After the incredible success that Cal swimmers had last summer, the question became would there be a second act.
The main attraction this summer will be the swimming portion of the World Aquatic Championships, spanning eight days in Budapest, Hungary starting July 23, where Team USA will continue the legacy and dominance established by past stars.
Veteran Matt Grevers missed the Olympic team last year because of young upstarts such as Cal’s backstroke duo Ryan Murphy and Jacob Pebley, but he’s managed to qualify for this summer. On the other end of the spectrum, Josh Prenot, a breakthrough athlete last year, won an Olympic silver medal but missed the team this year.
Michael Phelps’ retirement certainly opens many doors, but Prenot and other young swimmers failed to capitalize on their opportunity to qualify despite the noticeable decline of veterans. Former Bear Natalie Coughlin — a longtime member of Team USA — hasn’t officially retired yet. After a disappointing year, Missy Franklin hasn’t returned to the competition pool. Cal alumni Anthony Ervin and Tom Shields seem to be losing the battle against age. The list goes on.
Nevertheless, five Bears and Cal head coach Dave Durden, who will be the head coach of USA’s men’s team, will be in Budapest competing next week.
Nathan Adrian will compete in the 50- and 100-meter freestyle and will likely be a part of three or four relays. While Adrian is always a threat for a medal in individual events, he has become an elite asset on Team USA’s relays for almost a decade. Adrian will face serious heat from Florida’s Caeleb Dressel, who has successfully challenged the “old guard” in sprint freestyle and butterfly events.

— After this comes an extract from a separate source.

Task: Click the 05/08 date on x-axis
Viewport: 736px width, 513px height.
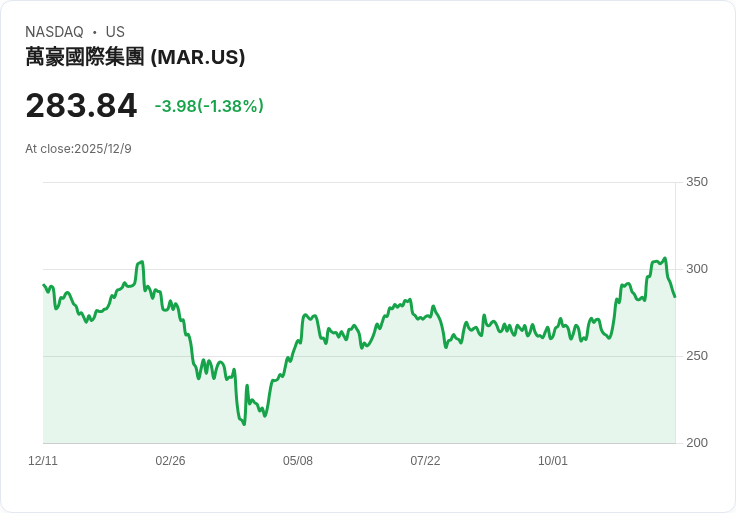Action: 298,460
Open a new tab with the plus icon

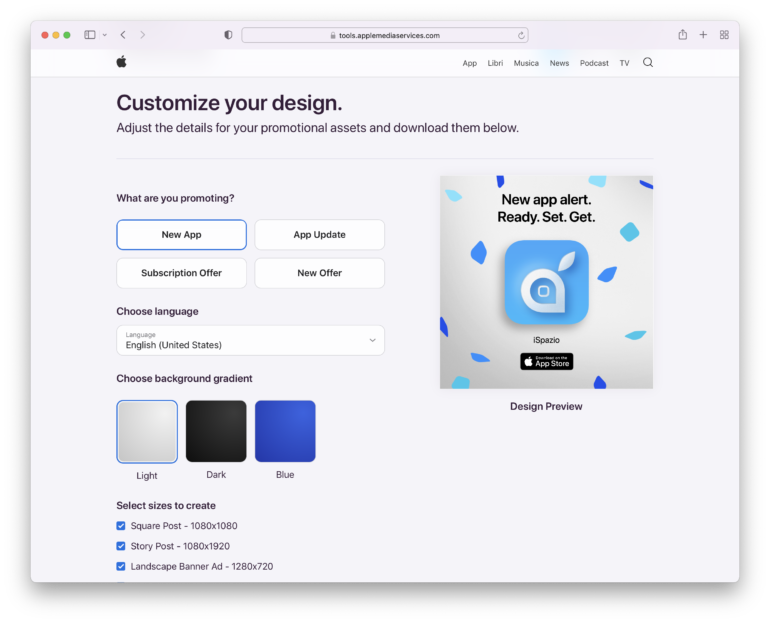tap(703, 35)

Joining Grevers in the backstroke events will be Murphy and Pebley. Murphy, who has been a dominant force at the collegiate level, proved he was worthy of international fame last summer with three gold medals and a world record in the 100-meter backstroke. Certainly, the majority of the spotlight will be on Murphy as he attempts to continue Team USA’s and Cal’s dominance in backstroke. Even outside of Team USA, he faces stiff competition from contenders such as Australia’s Mitch Larkin and China’s Xu Jiayu, among others.

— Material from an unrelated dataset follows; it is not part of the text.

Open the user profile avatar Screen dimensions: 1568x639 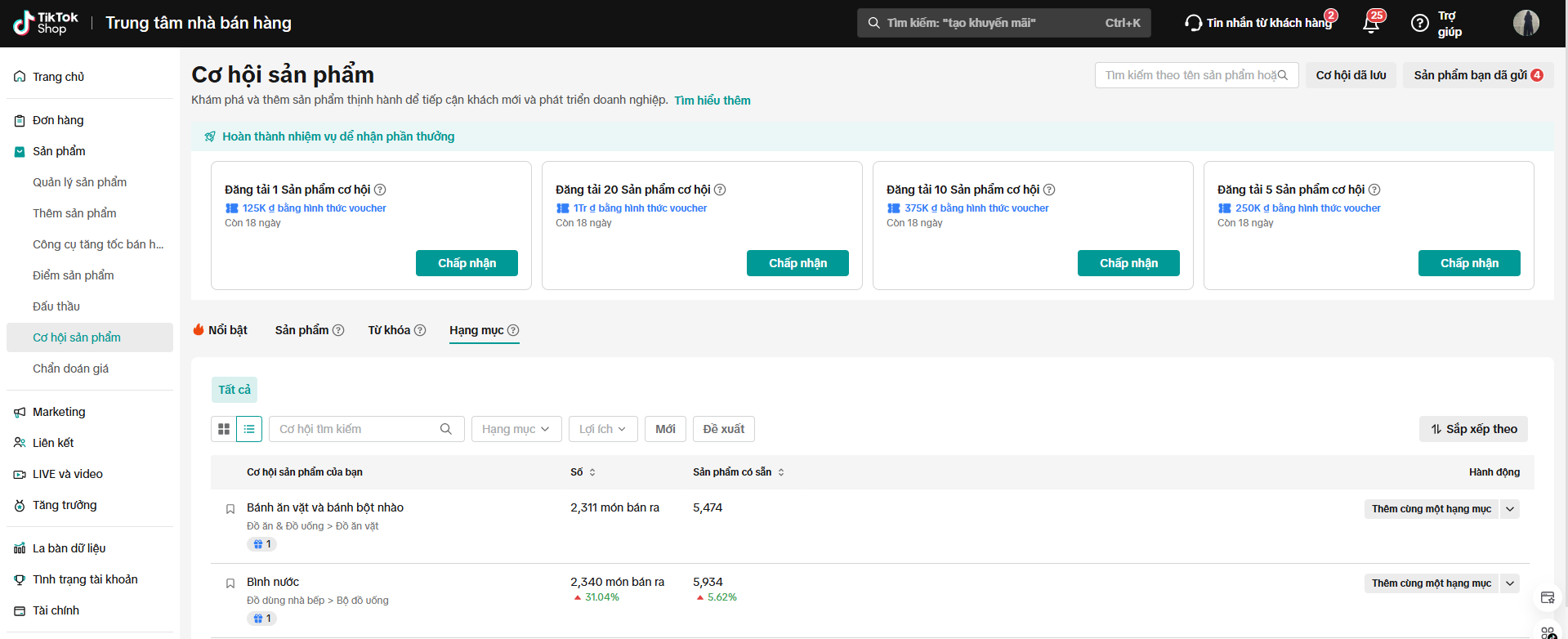click(1526, 23)
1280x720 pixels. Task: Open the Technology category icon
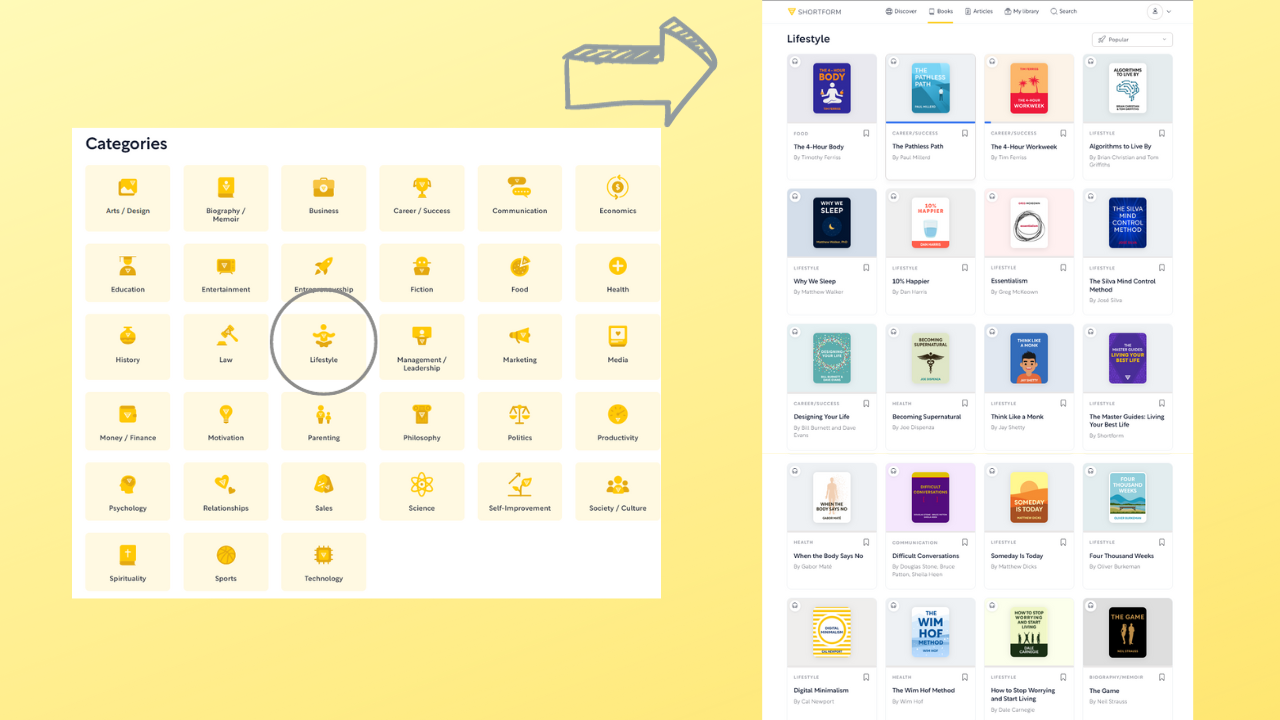tap(323, 555)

On the women’s side, Kathleen Baker will also be trying to extend the backstroke dominance when she competes in the 50-, 100- and 200-meter backstroke. While Baker has maintained a steady stream of success in recent years, Abbey Weitzeil has struggled. Although Weitzeil qualified for the Olympics last summer, she didn’t come away with the accolades that Team USA members are accustomed to winning.

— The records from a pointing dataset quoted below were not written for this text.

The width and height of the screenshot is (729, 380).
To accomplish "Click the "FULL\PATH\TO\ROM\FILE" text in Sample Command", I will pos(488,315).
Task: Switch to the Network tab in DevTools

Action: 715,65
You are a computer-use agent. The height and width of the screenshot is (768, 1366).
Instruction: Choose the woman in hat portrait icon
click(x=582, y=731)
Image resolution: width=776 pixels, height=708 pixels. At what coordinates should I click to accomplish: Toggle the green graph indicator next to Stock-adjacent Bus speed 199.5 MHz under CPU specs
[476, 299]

Her struggles continued through the NCAA Championship and U.S. Nationals, which served as the qualifying meet for World Championship, but managed to squeak in with a spot in the 50-meter freestyle.
Finally, Cierra Runge, who currently competes for Wisconsin but spent her freshman year as a member of the 2015 NCAA Championship winning Cal team, will be a member of the 800-meter freestyle relay again.
While it’s unclear which of Cal’s international swimmers will compete in Hungary, several Bears will have more interesting stories to tell in the future.